*Task objective*.
List every line in the entries below that contains the string "height". Case counts.

*Pointing entries for screenshots and pages*.
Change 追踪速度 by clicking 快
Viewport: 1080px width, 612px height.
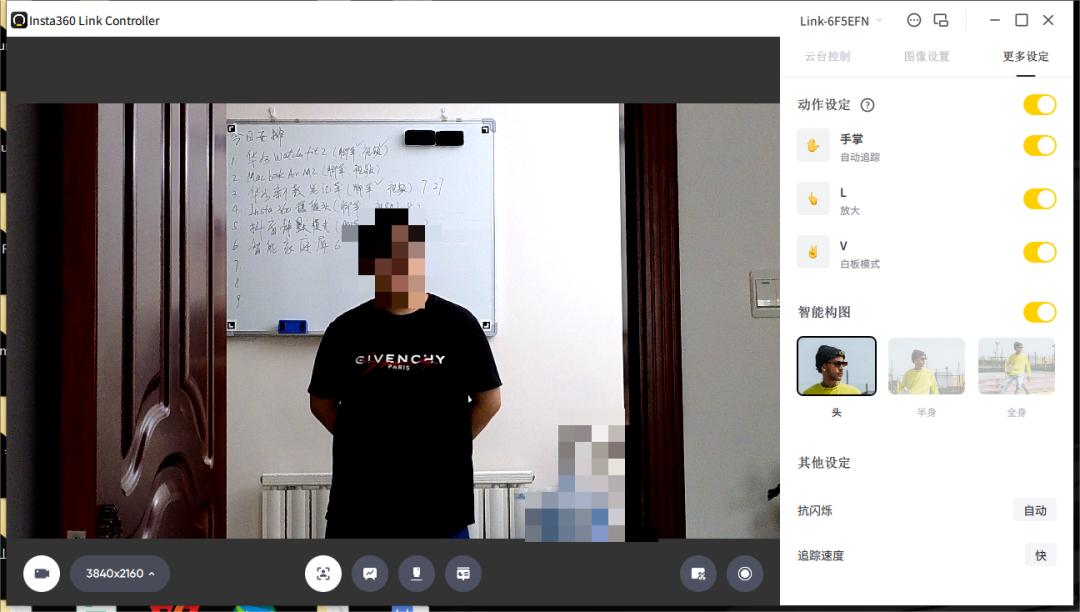tap(1040, 555)
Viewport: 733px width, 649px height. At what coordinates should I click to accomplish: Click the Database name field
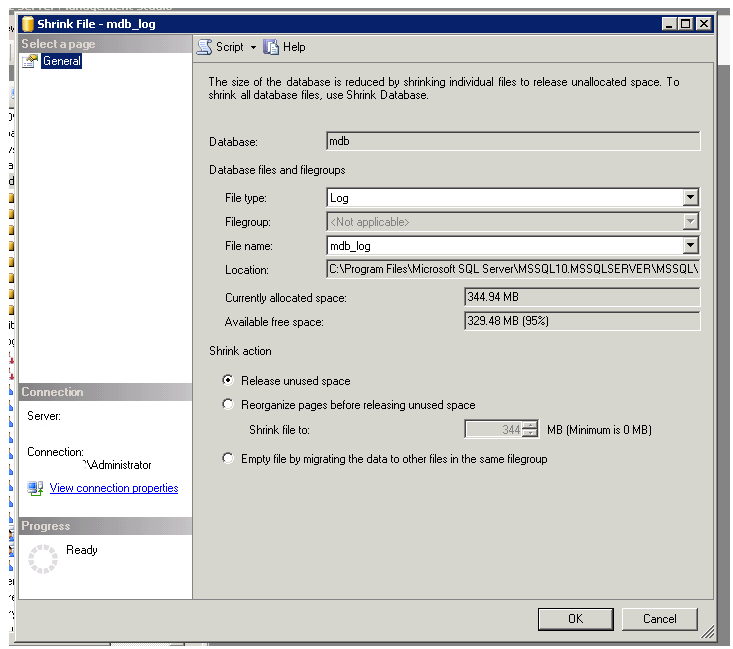[513, 142]
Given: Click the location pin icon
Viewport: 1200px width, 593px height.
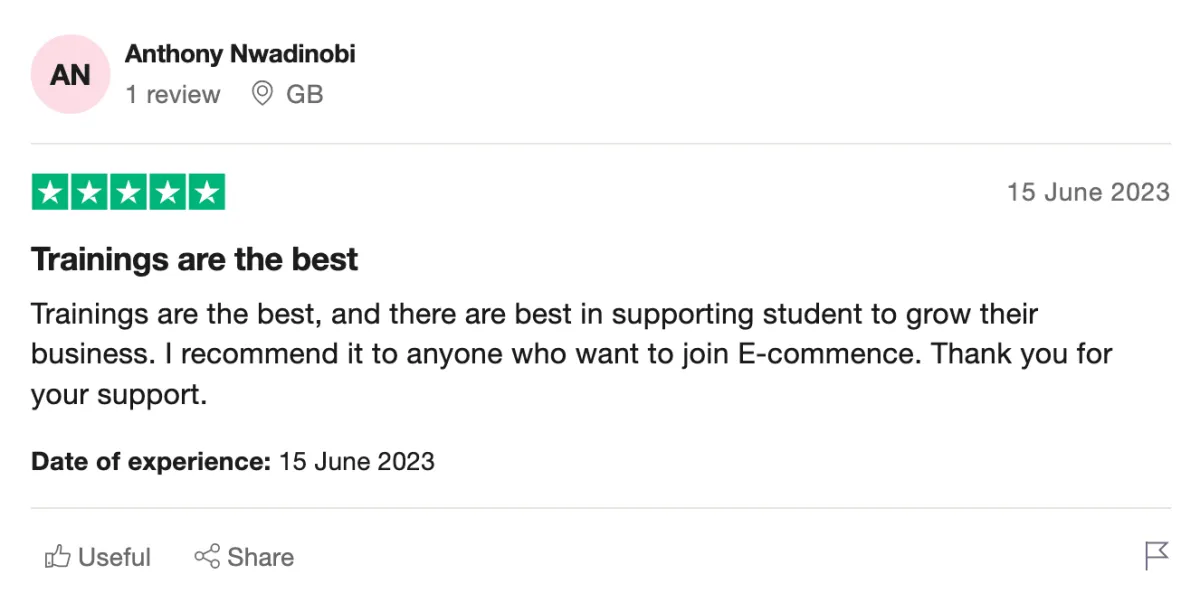Looking at the screenshot, I should (x=262, y=94).
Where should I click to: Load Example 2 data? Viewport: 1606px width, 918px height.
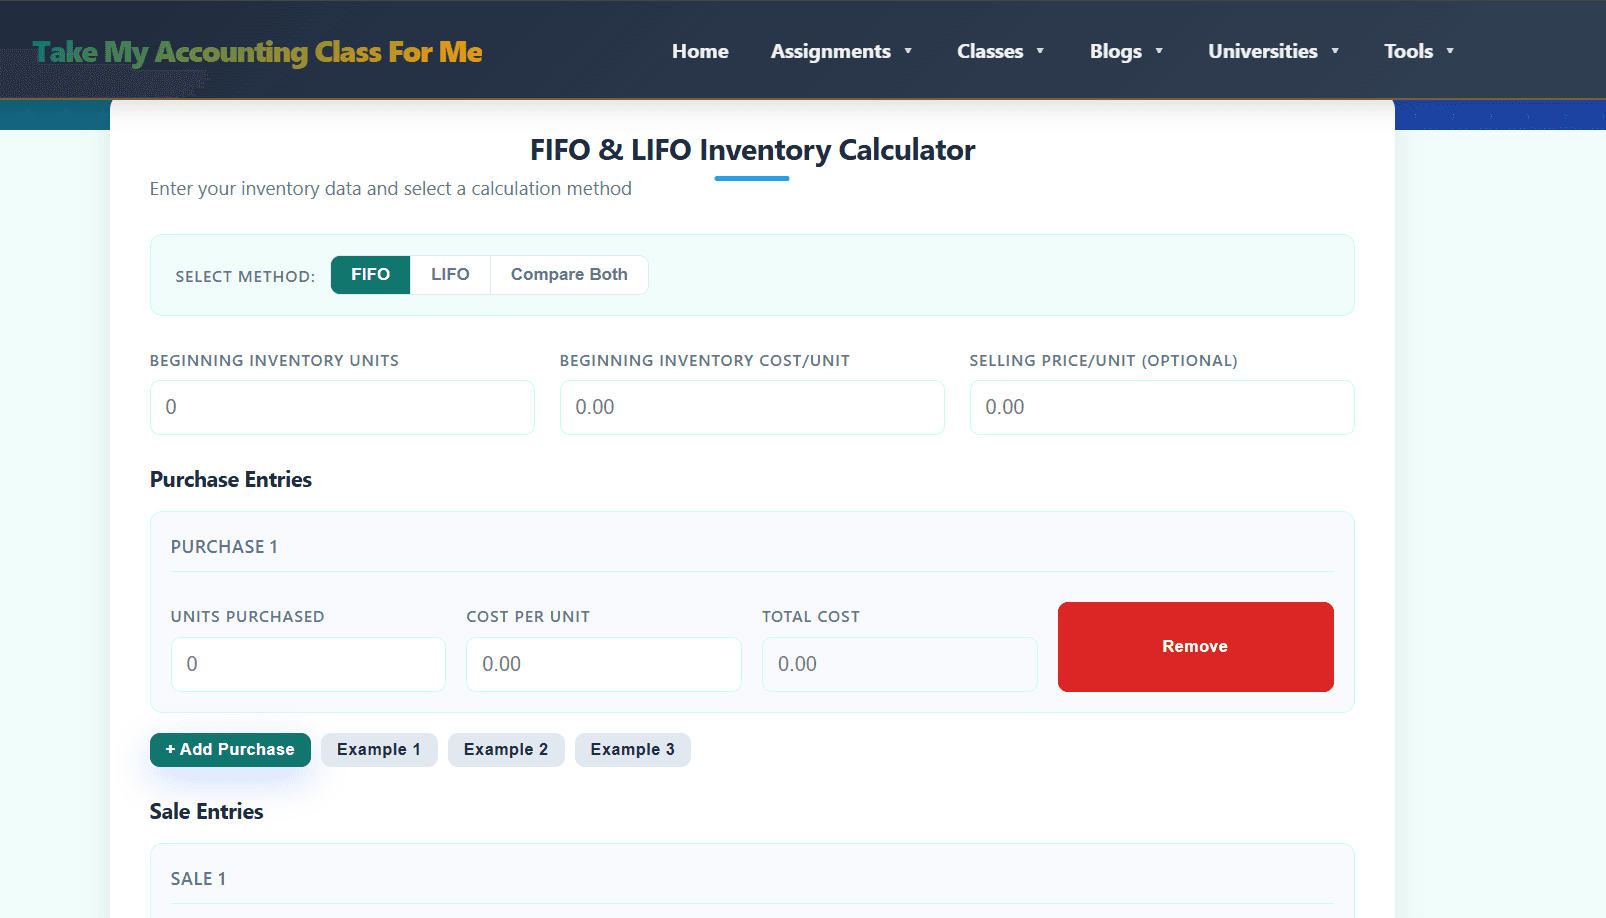point(506,749)
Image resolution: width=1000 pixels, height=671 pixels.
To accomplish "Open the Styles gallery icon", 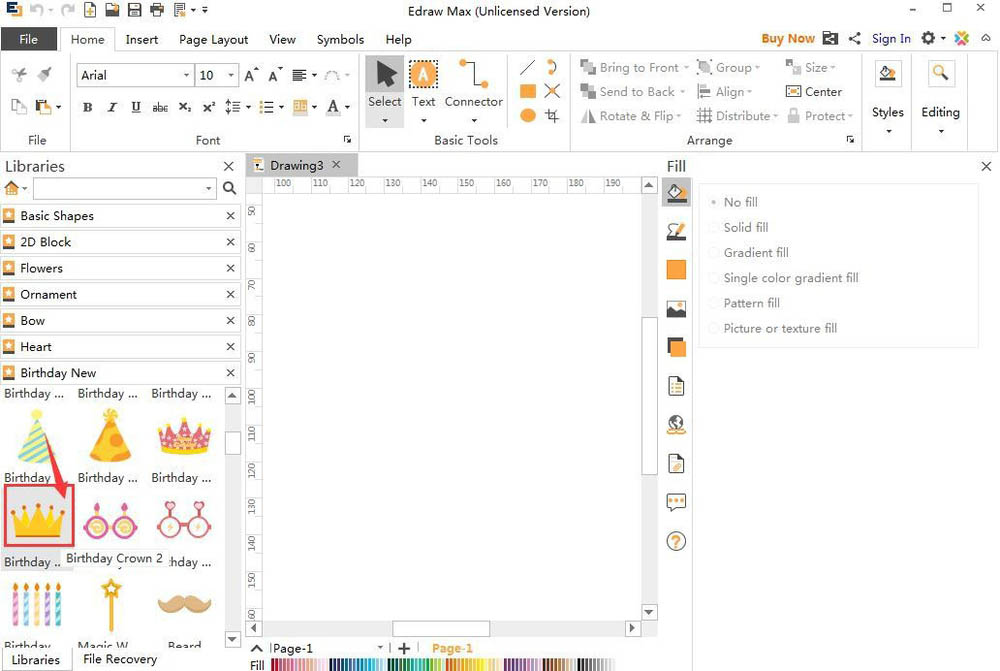I will (887, 75).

*Expected answer*.
Viewport: 1080px width, 612px height.
Viewport: 733px width, 649px height. At what coordinates should I click to accomplish: Click the Database name field
Viewport: 1200px width, 593px height.
Where should I click to: Load Example 2 data? Viewport: 1606px width, 918px height.
Image resolution: width=1000 pixels, height=671 pixels.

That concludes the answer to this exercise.